--- BEGIN GIVEN RECORDS ---
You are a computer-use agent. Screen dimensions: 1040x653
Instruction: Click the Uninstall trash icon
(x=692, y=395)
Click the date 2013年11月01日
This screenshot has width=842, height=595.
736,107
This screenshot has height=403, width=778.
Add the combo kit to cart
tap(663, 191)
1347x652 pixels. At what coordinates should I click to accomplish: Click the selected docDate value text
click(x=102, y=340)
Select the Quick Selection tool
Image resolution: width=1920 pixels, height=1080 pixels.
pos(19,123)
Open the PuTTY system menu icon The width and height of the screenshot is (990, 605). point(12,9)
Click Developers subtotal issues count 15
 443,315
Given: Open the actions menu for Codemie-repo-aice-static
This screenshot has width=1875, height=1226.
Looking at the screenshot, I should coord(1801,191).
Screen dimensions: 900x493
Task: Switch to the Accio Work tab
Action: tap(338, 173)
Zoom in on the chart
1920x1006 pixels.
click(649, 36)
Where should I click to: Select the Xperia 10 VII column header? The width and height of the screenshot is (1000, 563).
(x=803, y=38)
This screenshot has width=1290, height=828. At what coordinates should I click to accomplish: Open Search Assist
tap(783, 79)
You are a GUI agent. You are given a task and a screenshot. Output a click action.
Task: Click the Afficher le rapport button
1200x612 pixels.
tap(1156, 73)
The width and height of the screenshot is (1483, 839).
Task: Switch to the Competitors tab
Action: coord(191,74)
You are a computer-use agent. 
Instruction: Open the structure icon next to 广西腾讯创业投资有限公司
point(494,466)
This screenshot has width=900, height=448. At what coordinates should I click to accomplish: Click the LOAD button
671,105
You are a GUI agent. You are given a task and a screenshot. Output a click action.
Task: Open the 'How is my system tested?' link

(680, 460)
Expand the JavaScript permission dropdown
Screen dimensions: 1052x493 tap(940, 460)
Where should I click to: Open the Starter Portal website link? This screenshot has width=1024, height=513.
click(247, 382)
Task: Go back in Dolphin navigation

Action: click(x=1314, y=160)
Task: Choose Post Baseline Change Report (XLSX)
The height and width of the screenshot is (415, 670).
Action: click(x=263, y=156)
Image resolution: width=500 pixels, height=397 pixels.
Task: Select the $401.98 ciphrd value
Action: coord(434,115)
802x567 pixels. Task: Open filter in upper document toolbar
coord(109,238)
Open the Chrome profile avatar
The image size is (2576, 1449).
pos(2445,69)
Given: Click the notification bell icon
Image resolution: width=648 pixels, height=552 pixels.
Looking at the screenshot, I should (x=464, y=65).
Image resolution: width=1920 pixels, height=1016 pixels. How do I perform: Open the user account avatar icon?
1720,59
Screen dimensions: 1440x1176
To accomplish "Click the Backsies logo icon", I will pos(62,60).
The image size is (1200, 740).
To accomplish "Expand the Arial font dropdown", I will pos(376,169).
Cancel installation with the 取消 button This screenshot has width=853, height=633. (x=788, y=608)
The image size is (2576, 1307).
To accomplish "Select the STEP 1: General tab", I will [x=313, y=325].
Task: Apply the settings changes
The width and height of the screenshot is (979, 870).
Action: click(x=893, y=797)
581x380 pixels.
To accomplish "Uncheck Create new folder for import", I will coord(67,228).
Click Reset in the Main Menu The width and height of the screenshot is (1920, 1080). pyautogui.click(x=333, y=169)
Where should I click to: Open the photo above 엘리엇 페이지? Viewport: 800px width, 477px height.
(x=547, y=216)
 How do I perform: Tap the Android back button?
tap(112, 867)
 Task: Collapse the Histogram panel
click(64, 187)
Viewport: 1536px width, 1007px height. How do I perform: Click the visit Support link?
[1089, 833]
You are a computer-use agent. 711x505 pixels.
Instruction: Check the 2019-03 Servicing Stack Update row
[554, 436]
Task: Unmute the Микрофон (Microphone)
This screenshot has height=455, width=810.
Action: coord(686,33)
--- END GIVEN RECORDS ---
**GIVEN EXERCISE**:
Retype every one of the records above, line for line, with no changes.

**RESULT OF THE EXERCISE**:
You are a computer-use agent. Screen dimensions: 1040x653
Instruction: Click the Uninstall trash icon
(x=692, y=395)
Click the date 2013年11月01日
This screenshot has width=842, height=595.
736,107
This screenshot has height=403, width=778.
Add the combo kit to cart
tap(663, 191)
1347x652 pixels. At what coordinates should I click to accomplish: Click the selected docDate value text
click(x=102, y=340)
Select the Quick Selection tool
Image resolution: width=1920 pixels, height=1080 pixels.
pos(19,123)
Open the PuTTY system menu icon The width and height of the screenshot is (990, 605). point(12,9)
Click Developers subtotal issues count 15
 443,315
Given: Open the actions menu for Codemie-repo-aice-static
This screenshot has width=1875, height=1226.
Looking at the screenshot, I should coord(1801,191).
Screen dimensions: 900x493
Task: Switch to the Accio Work tab
Action: tap(338, 173)
Zoom in on the chart
1920x1006 pixels.
click(649, 36)
Where should I click to: Select the Xperia 10 VII column header? The width and height of the screenshot is (1000, 563).
(x=803, y=38)
This screenshot has width=1290, height=828. At what coordinates should I click to accomplish: Open Search Assist
tap(783, 79)
You are a GUI agent. You are given a task and a screenshot. Output a click action.
Task: Click the Afficher le rapport button
1200x612 pixels.
tap(1156, 73)
The width and height of the screenshot is (1483, 839).
Task: Switch to the Competitors tab
Action: coord(191,74)
You are a computer-use agent. 
Instruction: Open the structure icon next to 广西腾讯创业投资有限公司
point(494,466)
This screenshot has width=900, height=448. At what coordinates should I click to accomplish: Click the LOAD button
671,105
You are a GUI agent. You are given a task and a screenshot. Output a click action.
Task: Open the 'How is my system tested?' link

(680, 460)
Expand the JavaScript permission dropdown
Screen dimensions: 1052x493 tap(940, 460)
Where should I click to: Open the Starter Portal website link? This screenshot has width=1024, height=513.
click(247, 382)
Task: Go back in Dolphin navigation

Action: click(x=1314, y=160)
Task: Choose Post Baseline Change Report (XLSX)
The height and width of the screenshot is (415, 670).
Action: click(x=263, y=156)
Image resolution: width=500 pixels, height=397 pixels.
Task: Select the $401.98 ciphrd value
Action: coord(434,115)
802x567 pixels. Task: Open filter in upper document toolbar
coord(109,238)
Open the Chrome profile avatar
The image size is (2576, 1449).
pos(2445,69)
Given: Click the notification bell icon
Image resolution: width=648 pixels, height=552 pixels.
Looking at the screenshot, I should (x=464, y=65).
Image resolution: width=1920 pixels, height=1016 pixels. How do I perform: Open the user account avatar icon?
1720,59
Screen dimensions: 1440x1176
To accomplish "Click the Backsies logo icon", I will pos(62,60).
The image size is (1200, 740).
To accomplish "Expand the Arial font dropdown", I will pos(376,169).
Cancel installation with the 取消 button This screenshot has width=853, height=633. (x=788, y=608)
The image size is (2576, 1307).
To accomplish "Select the STEP 1: General tab", I will [x=313, y=325].
Task: Apply the settings changes
The width and height of the screenshot is (979, 870).
Action: click(x=893, y=797)
581x380 pixels.
To accomplish "Uncheck Create new folder for import", I will coord(67,228).
Click Reset in the Main Menu The width and height of the screenshot is (1920, 1080). pyautogui.click(x=333, y=169)
Where should I click to: Open the photo above 엘리엇 페이지? Viewport: 800px width, 477px height.
(x=547, y=216)
 How do I perform: Tap the Android back button?
tap(112, 867)
 Task: Collapse the Histogram panel
click(64, 187)
Viewport: 1536px width, 1007px height. How do I perform: Click the visit Support link?
[1089, 833]
You are a computer-use agent. 711x505 pixels.
Instruction: Check the 2019-03 Servicing Stack Update row
[554, 436]
Task: Unmute the Микрофон (Microphone)
This screenshot has height=455, width=810.
Action: coord(686,33)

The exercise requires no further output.